Baisée par les ouvriers de mon mari
J'ai
25 ans et depuis quelques temps, j'ai compris qu'au fond de moi
je suis la pire des salopes. Epouse d'un jeune entrepreneur du bâtiment,
je profite des absences de mon mari, en visite sur les chantiers
de l'entreprise pour me livrer tout entière aux assauts des
ouvriers demeurés à l'atelier. Sitôt la grosse
berline allemande de mon époux disparue au bout de la rue,
je file dans les locaux techniques de la boite pour y retrouver
Manuel, Carlos et Philippe, qui m'attendent de pied ferme. Ces salopards
savent bien que le feu qui me brûle le cul doit être
éteint sans tarder, sous peine de me mettre de mauvaise humeur
pour la journée.
Aujourd'hui, les trois obsédés m'ont réservé
une petite surprise. Ils ont fait venir dans leur petit local la
dernière recrue de l'entreprise, une jeune stagiaire envoyée
par l'ANPE de la commune pour suivre une formation en secrétariat.
A tout juste 18 ans, Olivia, est une petite rousse piquante qui
n'est jamais en reste quand il s'agit de s'amuser. Bien que purement
hétérosexuelle pour ma part, je la trouve charmante
et pour tout dire assez excitante. Il faut reconnaître qu'elle
fait tout pour aguicher les ouvriers depuis sa venue et que ses
tenues n'ont rien de sage. Elle porte aujourd'hui un petit short
rouge qui laisse presque apparaître la naissance de ses fesses
au-dessus de fort jolies cuisses. Ou plutôt " elle portait
un petit short ".
A mon entrée dans l'atelier, je découvre en effet
la petite traînée, totalement nue, occupée à
sucer la bite tendue de Carlos, les deux autres ouvriers serrés
dans ses mains. Les vicieux l'ont à demi-couchée sur
un établi et profitent des caresses buccales et manuelles
qu'elle prodigue courtoisement à leurs membres bandés.
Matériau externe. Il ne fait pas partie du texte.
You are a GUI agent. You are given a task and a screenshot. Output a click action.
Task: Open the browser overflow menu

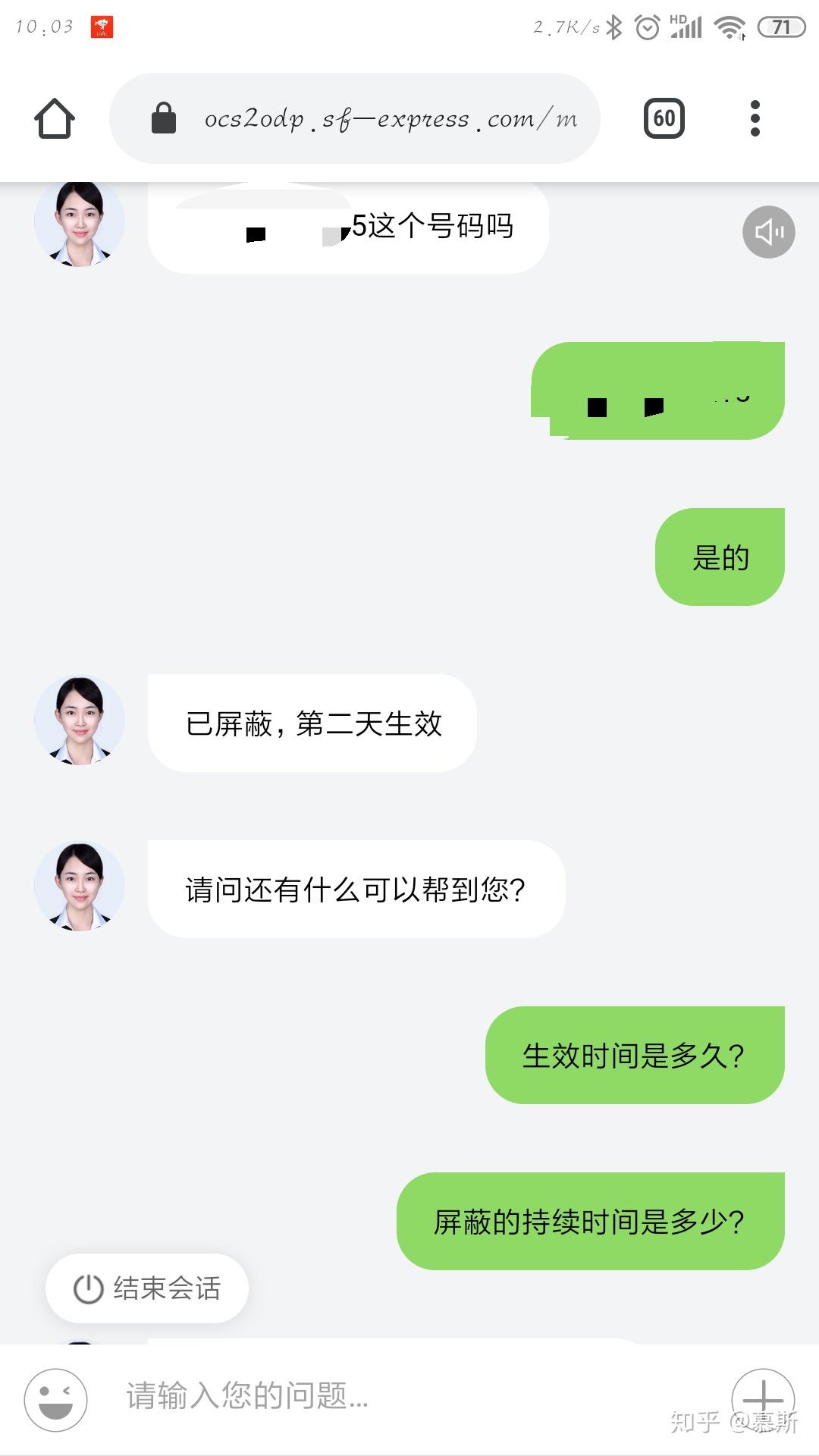click(755, 119)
En me voyant entrer, Carlos s'adresse à moi :
- Bonjour patronne ! On n'a pas pu attendre ce matin. Alors la
petite s'est dévouée pour nous vider les couilles.
Approchez donc et regardez comme elle suce bien ! C'est la reine
des pipeuses, une vraie pompe à bite. Elle a déjà
tiré le jus de mes potes et elle a tout avalé à
chaque fois. Une vraie gourmande je vous dis !
A demi-étonnée seulement, je m'approche du quatuor
lubrique et commence à ressentir un émoi intense au
fond de mon slip. Il faut dire que la scène ne manque pas
de sel. Tout à leur plaisir, les deux ouvriers masturbés
restent sans voix, laissant seulement échapper de rauques
gémissements de temps à autre. Ils sentent monter
dans leurs pieux de chair le plaisir qui va les emporter une seconde
fois. Il faut que j'intervienne.
- Olivia, faites-moi une place sur l'établi à vos
côtés et lâchez ses bites immédiatement
! Vous pouvez garder Carlos dans la bouche si vous voulez. Je sais
qu'il est endurant.
Au ton de ma voix, elle comprend que je ne plaisante pas. Je suis
tout de même la patronne.
Au grand dam de ses partenaires, elle cesse donc de caresser les
bites. Le désarroi de Manuel et Philippe sera de courte durée.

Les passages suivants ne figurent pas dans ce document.